Machine Learning Researcher - Multi-Agent Systems
🌉 San Francisco, CA (On-site)
About Us
Softmax develops multi-agent reinforcement learning simulations focused on social learning scenarios. Our work explores how multiple agents can maintain individual identity while achieving coherence as a unified system—similar to multicellularity in nature.
The Role
We’re seeking a Machine Learning Researcher to design experiments, tune models, and analyze results within our multi-agent reinforcement learning framework. You’ll work closely with our engineering team to co-design infrastructure while focusing on the ML aspects of our research.
Key Responsibilities
- Design and execute experiments in multi-agent reinforcement learning
- Select and customize neural network architectures for specific learning tasks
- Tune models and hyperparameters to optimize agent performance
- Analyze experimental results and identify patterns in agent behavior
- Collaborate with engineers to ensure infrastructure meets research needs
- Translate research findings into actionable insights
Requirements
- Strong background in machine learning, particularly reinforcement learning
- Experience designing and running ML experiments
- Proficiency in at least one deep learning framework (PyTorch, TensorFlow, etc.)
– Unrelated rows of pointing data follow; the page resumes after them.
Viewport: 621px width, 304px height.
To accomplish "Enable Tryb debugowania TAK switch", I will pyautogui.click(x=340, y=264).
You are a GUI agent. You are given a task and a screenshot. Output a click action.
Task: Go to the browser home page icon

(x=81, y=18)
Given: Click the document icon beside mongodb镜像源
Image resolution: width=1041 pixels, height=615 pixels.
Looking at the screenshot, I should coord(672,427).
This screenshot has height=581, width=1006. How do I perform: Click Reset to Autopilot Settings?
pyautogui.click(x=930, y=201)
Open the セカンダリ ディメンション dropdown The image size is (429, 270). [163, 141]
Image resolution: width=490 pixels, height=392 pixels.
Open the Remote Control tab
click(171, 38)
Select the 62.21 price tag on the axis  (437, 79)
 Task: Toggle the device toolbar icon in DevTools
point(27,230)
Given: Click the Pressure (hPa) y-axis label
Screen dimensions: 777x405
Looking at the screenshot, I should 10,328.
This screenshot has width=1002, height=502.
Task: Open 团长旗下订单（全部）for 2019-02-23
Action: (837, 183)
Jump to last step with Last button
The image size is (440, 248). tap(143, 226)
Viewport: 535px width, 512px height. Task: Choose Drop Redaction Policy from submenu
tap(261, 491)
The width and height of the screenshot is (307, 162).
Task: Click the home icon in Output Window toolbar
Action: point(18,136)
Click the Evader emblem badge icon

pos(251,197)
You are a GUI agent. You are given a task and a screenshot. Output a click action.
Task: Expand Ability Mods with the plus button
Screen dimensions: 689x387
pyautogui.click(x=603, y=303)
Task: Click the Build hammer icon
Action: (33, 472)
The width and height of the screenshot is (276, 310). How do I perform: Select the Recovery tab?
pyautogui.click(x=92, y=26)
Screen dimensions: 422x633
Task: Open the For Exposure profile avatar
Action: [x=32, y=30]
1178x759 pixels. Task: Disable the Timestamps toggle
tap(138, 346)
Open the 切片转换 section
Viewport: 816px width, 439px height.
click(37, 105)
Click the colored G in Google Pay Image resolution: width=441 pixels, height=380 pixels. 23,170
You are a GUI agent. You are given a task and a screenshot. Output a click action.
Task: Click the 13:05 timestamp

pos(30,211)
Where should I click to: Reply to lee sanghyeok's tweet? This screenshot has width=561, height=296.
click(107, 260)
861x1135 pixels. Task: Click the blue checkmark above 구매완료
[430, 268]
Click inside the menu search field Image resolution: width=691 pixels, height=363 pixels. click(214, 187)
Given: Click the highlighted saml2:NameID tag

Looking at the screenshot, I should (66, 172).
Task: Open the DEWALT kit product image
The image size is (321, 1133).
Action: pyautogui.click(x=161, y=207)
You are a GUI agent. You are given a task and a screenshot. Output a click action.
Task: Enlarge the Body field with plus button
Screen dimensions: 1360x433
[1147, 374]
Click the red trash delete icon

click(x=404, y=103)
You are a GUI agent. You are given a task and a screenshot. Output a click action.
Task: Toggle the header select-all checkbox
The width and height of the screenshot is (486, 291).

- Ability to analyze complex data and draw meaningful conclusions
- Collaborative mindset and strong communication skills
Nice to Have
- Publications or significant projects in multi-agent systems
- Experience with emergent behavior or social learning models
- Familiarity with distributed training systems
- Background in complex systems or cognitive science
Company Culture
Our team values coherence, both in our technical work and our approach to collaboration. Many team members have backgrounds in practices that cultivate insight (meditation, contemplative practices, etc.), though this is not a requirement. We appreciate candidates who are thoughtful about systems — both technical and social.
Compensation
Salary between $150,000 to $300,000 per year, plus equity compensation.